We can also ask what happens to the matter that is not cycled, or the energy which is not used, etc, and get to the fact that matter and energy are conserved.  When they say mathematical model, my guess is that they mean the 10% rule, but since they don't say that, we can't use it exactly like that.  We will have to use the idea in a vague, general sense.  We can concentrate too, on the atoms of carbon, hydrogen, or oxygen that get moved between organisms and how they are the same atoms, just changing forms as they move from one level to the next. 


Possible Questions: 
"A food web diagram is provided. 



The trophic level which represents the greatest amount of stored energy in the food web includes which of the following organisms?"
correct answer - red oat grass
incorrect answer - wildebeast 

"The energy animals need to carry out their life functions is made available to them when which of the following processes takes place?"

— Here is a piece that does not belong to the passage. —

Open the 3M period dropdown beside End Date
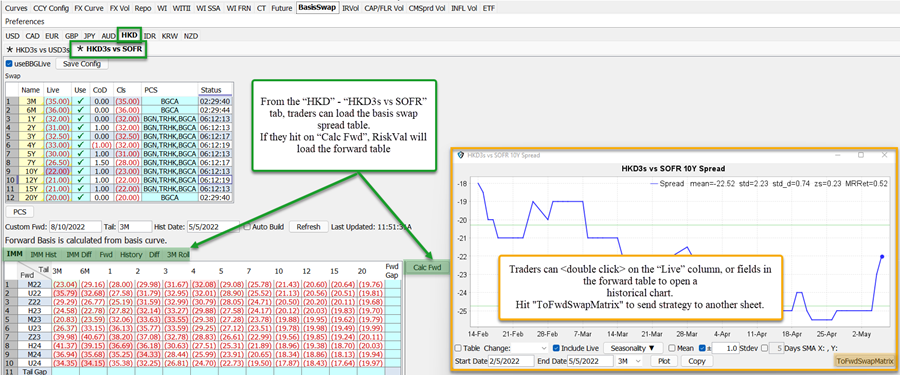This screenshot has width=900, height=375. coord(630,361)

correct answer - glucose molecules are broken down and recombined into carbon dioxide and water 
incorrect answer - nitrogen gas from the atmosphere is taken in and carried to all of the cells of the body

A question relating the inefficiency of energy transfer to energy conservation might work. Something like...
"As energy is transferred between trophic levels, from producers to primary consumers, to secondary consumers, each level only a small fraction of the available energy is transferred. How can this be reconciled with the concept of conservation of energy?"
* the remaining energy is lost to heat through metabolic processes
- organic systems do not demonstrate the conservation of energy
?

If we want to do some math, we could have a diagram similar to this one.
http://media.web.britannica.com/eb-media/00/95200-004-52061B80.gif
We could leave out some numbers and ask the kids about the missing data.